■ Instructions to follow
Scan the entries below for the word "will". Copy each line that has it.

(Collected data)

-------

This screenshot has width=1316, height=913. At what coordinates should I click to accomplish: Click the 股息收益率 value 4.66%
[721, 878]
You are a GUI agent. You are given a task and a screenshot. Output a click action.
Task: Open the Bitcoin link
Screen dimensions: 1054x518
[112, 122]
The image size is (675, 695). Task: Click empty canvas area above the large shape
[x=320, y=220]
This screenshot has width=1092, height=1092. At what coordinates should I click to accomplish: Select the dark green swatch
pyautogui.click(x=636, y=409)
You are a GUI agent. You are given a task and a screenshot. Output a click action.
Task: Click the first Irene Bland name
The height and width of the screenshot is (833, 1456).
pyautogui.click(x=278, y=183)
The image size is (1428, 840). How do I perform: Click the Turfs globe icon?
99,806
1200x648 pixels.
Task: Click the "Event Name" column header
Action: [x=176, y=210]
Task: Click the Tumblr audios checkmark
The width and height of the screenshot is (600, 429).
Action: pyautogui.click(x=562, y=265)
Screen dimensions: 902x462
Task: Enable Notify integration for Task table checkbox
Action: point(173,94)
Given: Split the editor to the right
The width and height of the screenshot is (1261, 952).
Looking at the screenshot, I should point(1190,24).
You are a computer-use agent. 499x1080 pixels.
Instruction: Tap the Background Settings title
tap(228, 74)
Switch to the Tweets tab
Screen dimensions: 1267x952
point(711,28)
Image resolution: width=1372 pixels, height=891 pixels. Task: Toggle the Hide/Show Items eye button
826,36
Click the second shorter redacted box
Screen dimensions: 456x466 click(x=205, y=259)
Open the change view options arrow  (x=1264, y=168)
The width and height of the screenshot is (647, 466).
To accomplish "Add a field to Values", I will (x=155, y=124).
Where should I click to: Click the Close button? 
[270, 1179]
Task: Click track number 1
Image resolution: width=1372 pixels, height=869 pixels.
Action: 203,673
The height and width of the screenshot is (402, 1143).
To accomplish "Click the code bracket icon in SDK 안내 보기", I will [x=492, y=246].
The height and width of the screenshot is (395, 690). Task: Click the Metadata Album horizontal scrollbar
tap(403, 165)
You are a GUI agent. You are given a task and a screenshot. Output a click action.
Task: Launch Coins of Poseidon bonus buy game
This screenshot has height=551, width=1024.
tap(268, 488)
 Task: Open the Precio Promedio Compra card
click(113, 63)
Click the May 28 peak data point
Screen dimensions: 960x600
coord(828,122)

-------

■ Task result
To accomplish "Add a field to Values", I will (x=155, y=124).
To accomplish "Click the code bracket icon in SDK 안내 보기", I will [x=492, y=246].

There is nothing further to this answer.